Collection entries
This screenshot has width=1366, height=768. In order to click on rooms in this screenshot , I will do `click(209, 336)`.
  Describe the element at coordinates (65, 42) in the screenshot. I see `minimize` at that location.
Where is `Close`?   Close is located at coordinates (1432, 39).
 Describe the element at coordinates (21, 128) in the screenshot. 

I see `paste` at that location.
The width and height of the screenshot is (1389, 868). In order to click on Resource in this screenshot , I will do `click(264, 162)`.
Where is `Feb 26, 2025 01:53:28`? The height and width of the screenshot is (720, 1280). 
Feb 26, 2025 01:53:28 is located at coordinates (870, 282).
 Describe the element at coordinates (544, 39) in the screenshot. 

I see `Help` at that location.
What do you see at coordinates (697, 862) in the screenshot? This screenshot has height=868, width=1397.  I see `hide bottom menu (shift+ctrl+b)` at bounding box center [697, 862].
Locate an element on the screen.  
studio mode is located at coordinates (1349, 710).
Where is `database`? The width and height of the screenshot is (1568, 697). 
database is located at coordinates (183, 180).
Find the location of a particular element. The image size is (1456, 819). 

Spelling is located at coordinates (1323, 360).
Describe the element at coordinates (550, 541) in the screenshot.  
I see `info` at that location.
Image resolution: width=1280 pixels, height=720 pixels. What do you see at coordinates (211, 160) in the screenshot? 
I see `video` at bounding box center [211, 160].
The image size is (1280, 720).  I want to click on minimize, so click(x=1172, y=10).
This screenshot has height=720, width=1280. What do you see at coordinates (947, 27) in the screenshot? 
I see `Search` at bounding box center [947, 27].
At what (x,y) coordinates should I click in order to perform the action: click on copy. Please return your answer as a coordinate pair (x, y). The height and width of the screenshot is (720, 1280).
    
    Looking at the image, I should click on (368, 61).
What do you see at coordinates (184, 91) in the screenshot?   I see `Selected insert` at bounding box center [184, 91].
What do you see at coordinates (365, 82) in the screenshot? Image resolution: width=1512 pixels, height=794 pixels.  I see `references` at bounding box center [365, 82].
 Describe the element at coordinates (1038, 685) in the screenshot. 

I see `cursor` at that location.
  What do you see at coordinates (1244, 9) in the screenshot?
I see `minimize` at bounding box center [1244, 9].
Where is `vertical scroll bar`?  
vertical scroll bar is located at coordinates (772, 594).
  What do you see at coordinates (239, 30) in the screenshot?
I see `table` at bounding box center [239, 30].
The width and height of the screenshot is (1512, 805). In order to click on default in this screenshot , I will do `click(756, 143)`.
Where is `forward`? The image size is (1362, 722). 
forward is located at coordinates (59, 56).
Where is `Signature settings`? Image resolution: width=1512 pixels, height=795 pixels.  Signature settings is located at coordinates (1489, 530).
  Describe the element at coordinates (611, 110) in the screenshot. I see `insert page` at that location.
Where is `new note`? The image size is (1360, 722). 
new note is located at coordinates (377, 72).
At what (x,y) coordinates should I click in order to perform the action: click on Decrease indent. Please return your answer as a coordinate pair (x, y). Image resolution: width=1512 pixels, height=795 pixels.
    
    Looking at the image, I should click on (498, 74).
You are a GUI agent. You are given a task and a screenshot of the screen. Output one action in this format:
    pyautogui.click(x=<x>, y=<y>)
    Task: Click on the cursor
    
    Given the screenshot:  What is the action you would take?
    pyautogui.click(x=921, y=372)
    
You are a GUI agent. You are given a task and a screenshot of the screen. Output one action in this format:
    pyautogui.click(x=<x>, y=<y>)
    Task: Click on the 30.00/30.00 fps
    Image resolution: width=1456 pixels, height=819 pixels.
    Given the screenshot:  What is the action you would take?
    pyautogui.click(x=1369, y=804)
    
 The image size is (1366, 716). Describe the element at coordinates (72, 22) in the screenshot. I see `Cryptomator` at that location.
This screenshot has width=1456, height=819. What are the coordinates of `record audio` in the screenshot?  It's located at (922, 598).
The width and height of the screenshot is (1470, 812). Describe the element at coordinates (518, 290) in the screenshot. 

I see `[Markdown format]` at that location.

### Directive
Extract every one of the collection entries above, reproducing each line verbatim.

### Solution to this task
This screenshot has width=1366, height=768. In order to click on rooms in this screenshot , I will do `click(209, 336)`.
  Describe the element at coordinates (65, 42) in the screenshot. I see `minimize` at that location.
Where is `Close`?   Close is located at coordinates (1432, 39).
 Describe the element at coordinates (21, 128) in the screenshot. 

I see `paste` at that location.
The width and height of the screenshot is (1389, 868). In order to click on Resource in this screenshot , I will do `click(264, 162)`.
Where is `Feb 26, 2025 01:53:28`? The height and width of the screenshot is (720, 1280). 
Feb 26, 2025 01:53:28 is located at coordinates (870, 282).
 Describe the element at coordinates (544, 39) in the screenshot. 

I see `Help` at that location.
What do you see at coordinates (697, 862) in the screenshot? This screenshot has height=868, width=1397.  I see `hide bottom menu (shift+ctrl+b)` at bounding box center [697, 862].
Locate an element on the screen.  
studio mode is located at coordinates (1349, 710).
Where is `database`? The width and height of the screenshot is (1568, 697). 
database is located at coordinates (183, 180).
Find the location of a particular element. The image size is (1456, 819). 

Spelling is located at coordinates (1323, 360).
Describe the element at coordinates (550, 541) in the screenshot.  
I see `info` at that location.
Image resolution: width=1280 pixels, height=720 pixels. What do you see at coordinates (211, 160) in the screenshot? 
I see `video` at bounding box center [211, 160].
The image size is (1280, 720).  I want to click on minimize, so click(x=1172, y=10).
This screenshot has height=720, width=1280. What do you see at coordinates (947, 27) in the screenshot? 
I see `Search` at bounding box center [947, 27].
At what (x,y) coordinates should I click in order to perform the action: click on copy. Please return your answer as a coordinate pair (x, y). The height and width of the screenshot is (720, 1280).
    
    Looking at the image, I should click on (368, 61).
What do you see at coordinates (184, 91) in the screenshot?   I see `Selected insert` at bounding box center [184, 91].
What do you see at coordinates (365, 82) in the screenshot? Image resolution: width=1512 pixels, height=794 pixels.  I see `references` at bounding box center [365, 82].
 Describe the element at coordinates (1038, 685) in the screenshot. 

I see `cursor` at that location.
  What do you see at coordinates (1244, 9) in the screenshot?
I see `minimize` at bounding box center [1244, 9].
Where is `vertical scroll bar`?  
vertical scroll bar is located at coordinates (772, 594).
  What do you see at coordinates (239, 30) in the screenshot?
I see `table` at bounding box center [239, 30].
The width and height of the screenshot is (1512, 805). In order to click on default in this screenshot , I will do `click(756, 143)`.
Where is `forward`? The image size is (1362, 722). 
forward is located at coordinates (59, 56).
Where is `Signature settings`? Image resolution: width=1512 pixels, height=795 pixels.  Signature settings is located at coordinates (1489, 530).
  Describe the element at coordinates (611, 110) in the screenshot. I see `insert page` at that location.
Where is `new note`? The image size is (1360, 722). 
new note is located at coordinates (377, 72).
At what (x,y) coordinates should I click in order to perform the action: click on Decrease indent. Please return your answer as a coordinate pair (x, y). Image resolution: width=1512 pixels, height=795 pixels.
    
    Looking at the image, I should click on (498, 74).
You are a GUI agent. You are given a task and a screenshot of the screen. Output one action in this format:
    pyautogui.click(x=<x>, y=<y>)
    Task: Click on the cursor
    
    Given the screenshot:  What is the action you would take?
    pyautogui.click(x=921, y=372)
    
You are a GUI agent. You are given a task and a screenshot of the screen. Output one action in this format:
    pyautogui.click(x=<x>, y=<y>)
    Task: Click on the 30.00/30.00 fps
    Image resolution: width=1456 pixels, height=819 pixels.
    Given the screenshot:  What is the action you would take?
    pyautogui.click(x=1369, y=804)
    
 The image size is (1366, 716). Describe the element at coordinates (72, 22) in the screenshot. I see `Cryptomator` at that location.
This screenshot has width=1456, height=819. What are the coordinates of `record audio` in the screenshot?  It's located at (922, 598).
The width and height of the screenshot is (1470, 812). Describe the element at coordinates (518, 290) in the screenshot. 

I see `[Markdown format]` at that location.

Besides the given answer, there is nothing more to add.